● Required tasks:
**A.** Return the stretch of the Recitation 23 notes from "Solution: Let $a_n" through "convergence is $(-2, 2)$.", copied word for word.
**B.** According to the Recitation 23 notes, what is the radius of convergence of the series in Example 3?

[[ Reading text open ]]

# Recitation 23

Example 1: Find a power series representation for the function $f(x) = \frac{x}{2x^2+1}$ and determine the interval of convergence.

Solution: Let $y = -2x^2$ in $1/(1-y)=\sum_{n=0}^\infty y^n$. We obtain $1/(1+2x^2)=\sum_{n=0}^\infty (-2x^2)^n = \sum_{n=0}^\infty (-2)^nx^{2n}$, and then $x/(2x^2+1)=\sum_{n=0}^\infty (-2)^nx^{2n+1}$. Because this is a geometric series, it converges when $|-2x^2| < 1$, that is, $|x| < 1/\sqrt{2}$. Therefore the interval of convergence is $(-1 / \sqrt{2}, 1/\sqrt{2})$.

Example 2: Find a power series representation and the radius and the interval of convergence for (a) $f(x) = \ln(x^2+4)$; (b) $f(x)=\tan^{-1}(2x)$.

Hint: (a) Write out the power series of $f'(x) = 2x/(x^2+4)$ and integrate both sides; (b) Write out the power series of $f'(x) = 2/(1+4x^2)$ and integrate both sides.

Example 3: Find the radius of convergence and interval of convergence of the series $\sum_{n=1}^\infty \frac{n!x^n}{1\cdot 3\cdot 5\cdot \ldots \cdot (2n-1)}$.

Solution: Let $a_n = \frac{n!x^n}{1\cdot 3\cdot 5\cdot \ldots \cdot (2n-1)}$. Note that $\frac{a_{n+1}}{a_n} = \frac{(n+1)x}{2n+1}$ and it goes to $x/2$ as $n\to\infty$. By the ratio test, when $|x| < 2$, the series converges. If $|x| = 2$, $|a_n| = 2\cdot 4\cdot 6\cdot \ldots \cdot (2n) / 1\cdot 3\cdot 5\cdot \ldots \cdot (2n-1) > 1$. The limit test says the series diverges. Therefore the radius of convergence is $2$ and the interval of convergence is $(-2, 2)$.

[[ Reading text closed ]]
[[ Dataset content open ]]

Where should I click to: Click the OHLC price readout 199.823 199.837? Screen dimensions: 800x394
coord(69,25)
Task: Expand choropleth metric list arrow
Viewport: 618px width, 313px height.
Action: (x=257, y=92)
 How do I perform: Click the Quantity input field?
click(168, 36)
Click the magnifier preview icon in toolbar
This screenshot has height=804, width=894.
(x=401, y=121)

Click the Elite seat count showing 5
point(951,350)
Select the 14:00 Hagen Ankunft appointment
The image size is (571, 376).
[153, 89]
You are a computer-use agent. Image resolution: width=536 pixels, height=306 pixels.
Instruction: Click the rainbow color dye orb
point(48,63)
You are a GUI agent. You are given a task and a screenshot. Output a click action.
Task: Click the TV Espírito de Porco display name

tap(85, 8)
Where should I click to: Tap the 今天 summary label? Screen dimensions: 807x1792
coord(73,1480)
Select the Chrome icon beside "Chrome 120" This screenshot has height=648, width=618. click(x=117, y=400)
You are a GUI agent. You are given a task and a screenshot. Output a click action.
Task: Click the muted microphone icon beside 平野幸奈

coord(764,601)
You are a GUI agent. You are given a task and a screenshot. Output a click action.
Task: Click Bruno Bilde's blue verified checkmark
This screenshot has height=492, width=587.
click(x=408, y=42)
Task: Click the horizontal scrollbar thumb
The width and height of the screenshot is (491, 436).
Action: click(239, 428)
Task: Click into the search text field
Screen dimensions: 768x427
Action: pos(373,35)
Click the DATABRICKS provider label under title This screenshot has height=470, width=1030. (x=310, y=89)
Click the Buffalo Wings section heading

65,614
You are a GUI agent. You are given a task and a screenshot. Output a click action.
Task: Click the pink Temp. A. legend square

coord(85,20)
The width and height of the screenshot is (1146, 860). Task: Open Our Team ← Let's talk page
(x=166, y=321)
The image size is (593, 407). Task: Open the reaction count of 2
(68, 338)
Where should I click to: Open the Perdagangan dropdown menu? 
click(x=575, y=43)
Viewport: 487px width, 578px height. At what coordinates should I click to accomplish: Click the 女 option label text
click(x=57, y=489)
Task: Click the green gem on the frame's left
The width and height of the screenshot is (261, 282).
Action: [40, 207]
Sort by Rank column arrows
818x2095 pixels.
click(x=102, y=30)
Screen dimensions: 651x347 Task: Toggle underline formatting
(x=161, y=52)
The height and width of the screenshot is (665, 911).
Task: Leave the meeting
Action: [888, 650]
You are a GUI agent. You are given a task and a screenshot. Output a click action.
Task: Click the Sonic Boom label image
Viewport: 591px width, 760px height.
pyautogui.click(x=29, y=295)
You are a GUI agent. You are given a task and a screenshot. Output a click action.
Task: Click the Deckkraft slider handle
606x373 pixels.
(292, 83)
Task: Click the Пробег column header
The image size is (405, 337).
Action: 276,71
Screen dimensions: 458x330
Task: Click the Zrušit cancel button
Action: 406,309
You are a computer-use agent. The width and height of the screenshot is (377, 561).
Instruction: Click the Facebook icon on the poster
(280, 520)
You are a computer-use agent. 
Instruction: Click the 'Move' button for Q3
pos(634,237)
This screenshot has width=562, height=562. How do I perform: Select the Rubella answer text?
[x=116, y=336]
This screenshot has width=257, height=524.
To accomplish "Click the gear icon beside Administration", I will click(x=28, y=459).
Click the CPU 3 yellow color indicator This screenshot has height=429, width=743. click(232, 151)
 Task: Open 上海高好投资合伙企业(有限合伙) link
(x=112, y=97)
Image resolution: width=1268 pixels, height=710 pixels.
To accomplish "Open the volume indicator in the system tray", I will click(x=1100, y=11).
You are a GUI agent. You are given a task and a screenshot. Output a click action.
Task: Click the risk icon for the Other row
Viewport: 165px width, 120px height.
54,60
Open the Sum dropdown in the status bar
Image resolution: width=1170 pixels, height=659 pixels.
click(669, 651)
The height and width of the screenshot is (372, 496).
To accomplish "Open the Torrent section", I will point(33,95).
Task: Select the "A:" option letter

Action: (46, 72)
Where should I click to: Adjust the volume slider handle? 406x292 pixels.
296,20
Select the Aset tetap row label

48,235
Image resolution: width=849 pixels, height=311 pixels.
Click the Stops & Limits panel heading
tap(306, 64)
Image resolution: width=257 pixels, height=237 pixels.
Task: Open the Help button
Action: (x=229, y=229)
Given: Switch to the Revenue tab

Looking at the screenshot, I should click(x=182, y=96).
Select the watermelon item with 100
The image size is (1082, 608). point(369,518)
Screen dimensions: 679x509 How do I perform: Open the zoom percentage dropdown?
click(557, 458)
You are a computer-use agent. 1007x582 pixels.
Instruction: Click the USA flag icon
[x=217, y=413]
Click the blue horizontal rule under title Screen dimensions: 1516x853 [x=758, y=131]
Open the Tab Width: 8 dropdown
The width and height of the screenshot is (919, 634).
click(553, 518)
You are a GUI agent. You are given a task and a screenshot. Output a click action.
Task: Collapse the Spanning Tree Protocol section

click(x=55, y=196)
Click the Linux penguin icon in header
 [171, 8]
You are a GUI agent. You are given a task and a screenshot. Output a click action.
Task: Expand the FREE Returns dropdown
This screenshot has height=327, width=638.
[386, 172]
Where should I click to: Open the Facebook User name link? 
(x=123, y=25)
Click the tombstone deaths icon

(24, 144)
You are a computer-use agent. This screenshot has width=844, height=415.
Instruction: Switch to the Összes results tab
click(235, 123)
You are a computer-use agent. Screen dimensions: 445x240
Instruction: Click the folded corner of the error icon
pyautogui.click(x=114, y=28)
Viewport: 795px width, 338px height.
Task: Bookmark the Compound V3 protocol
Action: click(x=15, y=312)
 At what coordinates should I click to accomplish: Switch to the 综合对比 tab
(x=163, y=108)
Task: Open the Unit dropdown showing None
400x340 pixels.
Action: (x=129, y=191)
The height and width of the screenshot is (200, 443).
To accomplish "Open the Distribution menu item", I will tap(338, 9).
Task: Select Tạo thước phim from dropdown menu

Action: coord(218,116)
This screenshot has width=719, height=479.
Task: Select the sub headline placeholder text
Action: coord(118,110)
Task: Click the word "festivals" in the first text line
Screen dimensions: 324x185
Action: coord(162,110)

[[ Dataset content closed ]]

● Solutions in order:
**A.**
Solution: Let $a_n = \frac{n!x^n}{1\cdot 3\cdot 5\cdot \ldots \cdot (2n-1)}$. Note that $\frac{a_{n+1}}{a_n} = \frac{(n+1)x}{2n+1}$ and it goes to $x/2$ as $n\to\infty$. By the ratio test, when $|x| < 2$, the series converges. If $|x| = 2$, $|a_n| = 2\cdot 4\cdot 6\cdot \ldots \cdot (2n) / 1\cdot 3\cdot 5\cdot \ldots \cdot (2n-1) > 1$. The limit test says the series diverges. Therefore the radius of convergence is $2$ and the interval of convergence is $(-2, 2)$.

**B.** The radius of convergence is 2.